Erfordert der Zustand eines Gebäudes wegen einer von ihm für Dritte, insbesondere Passanten, ausgehenden Gefahr eine Straßenabsperrung, kann der Pflichtige nach Einholung und nach Maßgabe einer entsprechenden straßenverkehrsrechtlichen Genehmigung bzw. Anordnung eine Fachfirma mit der Durchführung der erforderlichen Absperrmaßnahmen beauftragen. Eine entsprechende straßenverkehrsrechtliche Genehmigung kann er oder ein von ihm beauftragtes Unternehmen auf der Grundlage von § 45 Abs. 6 StVO erlangen. Nach dieser Vorschrift müssen Unternehmer vor dem Beginn von Arbeiten, die sich auf den Straßenverkehr auswirken, von der zuständigen Behörde Anordnungen nach Absatz 1 und 3 unter anderem darüber einholen, wie ihre Arbeitsstellen abzusperren und zu kennzeichnen sind, ob und wie der Verkehr, auch bei teilweise Straßensperrung, zu beschränken, zu leiten und zu regeln ist. Diese Vorschrift ist grundsätzlich für alle Arbeiten anwendbar, sofern sie sich auf den Straßenverkehr auswirken, betrifft also nicht nur Arbeiten am Straßenkörper selbst. Sie bildet auch eine hinreichende Ermächtigungsgrundlage für Fälle, in dem nicht erst die bevorstehenden Bauarbeiten selbst zu einer Gefährdung von Verkehrsteilnehmern führen, denen durch entsprechende verkehrsrechtliche Anordnungen begegnet werden muss, sondern bereits ein die Straßenverkehrsteilnehmer gefährdender Zustand einer baulichen Anlage vorliegt, der in Erfüllung bauordnungsrechtlicher Pflichten beseitigt werden muss. Eine rechtliche Unmöglichkeit folgt hiervon ausgehend auch nicht daraus, dass der Pflichtige mit einer fiktiven Grundverfügung aufgegeben würde, im Hinblick auf die Regelung des Verkehrs hoheitlich tätig zu werden. Handelt ein Privater auf der Grundlage von Anordnungen nach § 45 Abs. 6 StVO, wird er gerade nicht selbst hoheitlich tätig. Die hoheitliche Entscheidungskompetenz verbleibt bei der Behörde. Dem Privaten obliegt lediglich die tatsächliche Umsetzung der zuvor von dieser getroffenen Entscheidung, er ist lediglich als sogenannter Verwaltungshelfer technisches Ausführungsorgan der anordnenden Behörde (vgl. zum Ganzen: OVG NW, Urt. v. 08.04.2014 – 2 A 371/13 -, juris, RdNr. 51 ff.).
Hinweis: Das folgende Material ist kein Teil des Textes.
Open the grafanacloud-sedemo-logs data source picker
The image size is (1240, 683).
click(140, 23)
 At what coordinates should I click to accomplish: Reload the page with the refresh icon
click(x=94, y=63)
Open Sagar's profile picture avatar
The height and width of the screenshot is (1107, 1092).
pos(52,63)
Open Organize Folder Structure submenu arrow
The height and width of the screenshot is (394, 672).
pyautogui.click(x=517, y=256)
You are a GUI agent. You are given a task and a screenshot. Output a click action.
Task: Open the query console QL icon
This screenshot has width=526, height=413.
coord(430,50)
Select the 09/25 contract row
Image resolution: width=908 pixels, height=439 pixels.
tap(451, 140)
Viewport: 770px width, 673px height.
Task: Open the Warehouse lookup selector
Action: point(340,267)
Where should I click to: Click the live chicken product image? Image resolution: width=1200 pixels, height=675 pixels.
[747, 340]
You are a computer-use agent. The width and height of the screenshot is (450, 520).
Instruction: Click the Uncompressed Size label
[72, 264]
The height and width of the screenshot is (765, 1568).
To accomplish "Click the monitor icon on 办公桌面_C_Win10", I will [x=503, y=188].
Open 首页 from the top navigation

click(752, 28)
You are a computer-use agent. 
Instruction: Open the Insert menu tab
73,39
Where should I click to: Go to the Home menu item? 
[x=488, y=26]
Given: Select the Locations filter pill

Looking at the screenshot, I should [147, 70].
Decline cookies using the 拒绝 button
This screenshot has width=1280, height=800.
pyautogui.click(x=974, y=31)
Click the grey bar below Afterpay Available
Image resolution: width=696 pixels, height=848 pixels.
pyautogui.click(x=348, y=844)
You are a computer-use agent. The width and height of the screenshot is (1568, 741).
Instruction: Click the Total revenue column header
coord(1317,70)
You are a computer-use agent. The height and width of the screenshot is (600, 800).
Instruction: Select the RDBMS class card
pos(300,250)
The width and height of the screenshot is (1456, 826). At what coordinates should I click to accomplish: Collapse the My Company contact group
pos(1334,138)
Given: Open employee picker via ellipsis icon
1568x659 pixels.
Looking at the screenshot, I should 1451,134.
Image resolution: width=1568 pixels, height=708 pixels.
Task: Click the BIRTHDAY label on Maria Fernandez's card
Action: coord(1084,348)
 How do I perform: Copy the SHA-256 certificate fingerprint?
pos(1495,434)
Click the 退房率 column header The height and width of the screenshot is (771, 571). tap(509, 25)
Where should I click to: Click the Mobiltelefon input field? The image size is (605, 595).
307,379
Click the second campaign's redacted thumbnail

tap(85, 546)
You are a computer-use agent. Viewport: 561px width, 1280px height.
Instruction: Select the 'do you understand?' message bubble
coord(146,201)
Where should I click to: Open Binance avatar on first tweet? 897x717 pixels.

c) Die von der Fa. S. mit Rechnungen vom 04.10.2012 (Bl. 76 VV), 09.01.2013 (Bl. 89 VV) und 13.03.2013 (Bl. 156 VV) angeforderten Kosten in Höhe von … €, … € und … € begegnen in Bezug auf die einzelnen Kostenansätze ebenfalls keinen Bedenken. Dies gilt auch für die Kosten der Absperrung, die nach Beendigung der Abbruch- und Beräumungsarbeiten bis zum 13.03.2013 fortdauerte. Zwar war die Gefahrenlage bereits mit Beendigung der Abbruch- und Beräumungsarbeiten – laut Bautagebuch am 18.02.2013 – beseitigt. Zu berücksichtigen ist jedoch, dass die Werkleistungen des Abbruchunternehmens noch abgenommen mussten und das mit der Absperrung der Straße beauftragte Unternehmen für die Beseitigung der Absperrvorrichtungen einen gewissen zeitlichen Vorlauf benötigte. Maßstab ist insoweit, wie ein Grundstückseigentümer bei einem von ihm in Auftrag gegebenen Gebäudeabriss vernünftigerweise gehandelt hätte. Die Abnahme erfolgte laut Abnahmebescheinigung (Bl. 151 VV) am 08.03.2013, einem Freitag, bei der der für die Bauüberwachung zuständige Bauingenieur festhielt, dass die Baustellenabsperrung entfernt werden könne. Der Abbau der Absperreichrichtung erfolgte dann am darauffolgenden Mittwoch, dem 13.03.2013. Dies hält sich noch im Rahmen des Zulässigen.
C. Die Kostenentscheidung folgt aus § 154 Abs. 1 VwGO.
D. Die Entscheidung über die vorläufige Vollstreckbarkeit des Urteils wegen der Kosten beruht auf § 167 VwGO i.V.m. §§ 708 Nr. 11, 711 ZPO.
E. Die Revision ist nicht zuzulassen, weil keiner der in § 132 Abs. 2 VwGO genannten Zulassungsgründe vorliegt.
F. Die Entscheidung über die Festsetzung des Streitwerts für das Berufungsverfahren ergeht auf der Grundlage der §§ 47, 52 Abs. 3 GKG.